Hershey-owned Reese’s Peanut Butter Cups is ramping up its marketing game before the holiday season. The brand lately introduced a Pac-Man themed game on Snapchat to reach young candy lovers who typically don’t use Facebook or watch TV.
The game — debuted on Sept. 19 and will live on Snapchat for six weeks — features a Pac-Man like peanut butter cup cobbling up Reese’s pieces. Reese’s directs people to play the game through a Snapcode that the brand shared in promoted tweets. Snapchat users can simply scan the Snapcode to play the game. Meanwhile, Reese’s also made the game available through ads on Discover or between Stories. Once Snapchat users have swiped up those ads, they can play the game.
Reese’s creative agency Arnold Worldwide came up with the game concept and mobile company TreSensa developed the game. As of writing, Snapchat users have swiped up more than 450,000 times to play the Reese’s Pac-Man game and spent an average of around 1.5 minutes playing the game, according to Reese’s.
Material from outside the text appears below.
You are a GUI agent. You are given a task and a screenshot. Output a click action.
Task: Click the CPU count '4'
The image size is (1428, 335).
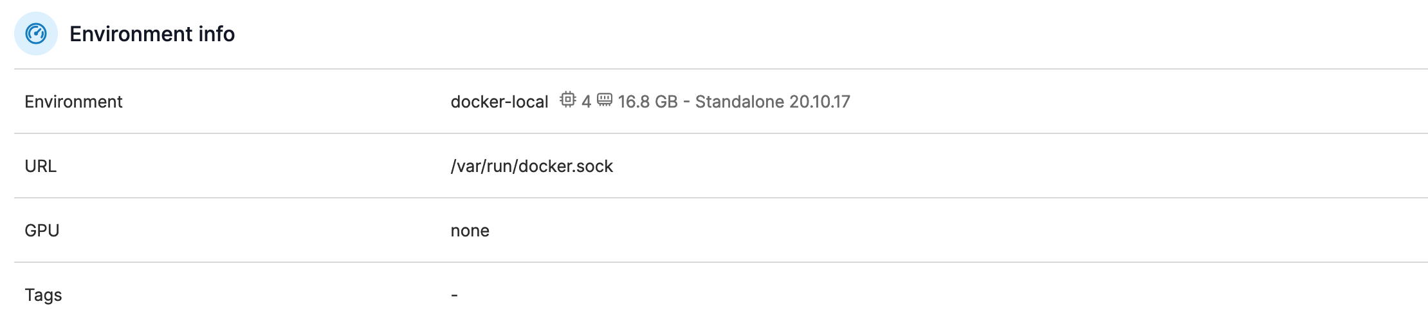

“The concept really started from an online video featuring Pac-Man we launched in the spring of this year,” said Noelle Perez, senior manager of global market and digital advancement for The Hershey Company. “Interactive gaming is a new territory for us. Our goal is to explore and understand gaming opportunities with our brands and learn from these experiences to innovate.”
Gaming is an area that many brands haven’t figured out yet, according to Steven Molinari, senior marketing manger for Arnold Worldwide. He thinks that the Reese’s Pac-Man game not only fits naturally into the user’s experience, but it’s something that people actually want to engage with because it doesn’t feel like an ad.
Reese’s first considered Facebook for a mobile gaming experience. The platform suggested Reese’s should develop a bot for Messenger, but Reese’s was not ready to do that given its internal technical capabilities, according to Perez. “Facebook is a great partner but we also want to establish new relationships with competitive vendors against Facebook,” she said. “Snapchat told us that around 35 percent of its 173 million users are not on Facebook, and 95 percent can’t be reached on linear TV.”
Snapchat is making a progress in measurement, and marketers are taking notes. Perez said that so far she is satisfied that Snapchat is able to provide measurement on conversion and brand effectiveness. The former is conducted by Datalogix, which can measure and attribute sales increase based on people who played the Reese’s Pac-Man game; while the latter is a third-party study conducted by Kantar-owned research firm Milllward Brown to measure awareness, message association and purchase intent lift against the campaign, said Perez.
“Since Snapchat is not cheap, I’m not going to walk away with nothing,” she said. “These are typical research measurement studies in the digital space for online campaigns.”
Although neither Reese’s nor Hershey has a corporate account on Snapchat, Perez said that her team wants to invest more on the platform, and is very interested in new opportunities like Snapchat’s augmented reality lenses that let users place 3D objects in their Snaps.
“Generally speaking, we are looking at virtual reality, AI and bots,” she said. “We haven’t talked to Snapchat about the 3D ads but we are definitely interested. But at the same time, we want to make sure that an investment there makes sense for our brand.”